I defy you not to cringe through a musical mother-son chat set to the tune of “Hava Nagila.” Chang has also written new lyrics to the songs “Reviewing the Situation” and “Hello Muddah, Hello Fadduh!,” Borscht Belt standards with Chinese characteristics, all set to prerecorded music that will take you back to the golden age of the MIDI (the original music and sound is by Christopher Liang, and the sound and music is by Howard Ho).

It’s refreshing to see an off-Broadway company emerge from the long winter of woke to dabble in ethnic humor, which has for centuries added spice to our great American melting pot. Is there any surer sign that you, a thrifty Scot, are part of the club than being ribbed by the President of the United States, who as the descendant of dutchmen should know a skinflint when he sees one? We can laugh at each other (and ourselves) without being cruel or mean-spirited (as so much of what passes for humor on the MAGA right is). This is how we transcend tribe to forge a new national culture, one joke at a time.

Unfortunately, the level of Chang’s humor never rises above that of a crude vaudeville act, albeit with no malice. It certainly pales in comparison to what Sarah Jones was able to accomplish with Bridge & Tunnel. Ai Yah Goy Vey! feels like a big step backward from that 20-year-old show, which perhaps should be expected considering the angry retrenchment of free expression around race and ethnicity that has transpired in that time. Honestly, the most offensive thing about this show is how rarely it made me laugh. The audience around me frequently chuckled, but the restless legs attached to those tittering bodies told a different story.

Richard Chang wears the bath brush crown in Ai Yah Goy Vey!, directed by Laura Josepher, for Pan Asian Repertory Theatre at A.R.T./NY Theatres.
(© Jeremy Varner)

Director Laura Josepher could have helped Chang sharpen his comic beats and half-formed characters, ensuring that lines really land (the peril of dialect work is fuzzy diction, a big problem here). But there’s only so much one can do with a mildly funny script.

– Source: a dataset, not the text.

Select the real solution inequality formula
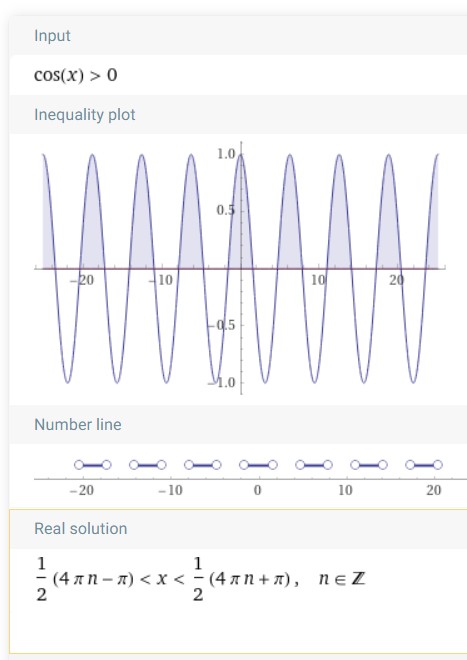The width and height of the screenshot is (467, 660). pos(168,579)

Josepher does at least marshal the design team into decent work. Sheryl Liu’s set is multicolored skate park, providing Chang with plenty of levels and locations, as well as flat walls for Scott Leff’s well-produced but slightly awkward video projections (it’s just Chang acting opposite himself in prerecorded video). Karen Boyer’s colorful, stereotypical costumes serve to clarify the immigrant group Chang is sending up when his performance is lacking. And Chang himself has fashioned several clever props and hats, including an operatic crown made from bath brushes, which will almost certainly be the aspect of this show that lingers in my memory the longest.

But the rest of Ai Yah Goy Vey! is best forgotten. Though clearly well-intentioned, this off-Broadway attempt at ethnic humor is a swing and a miss.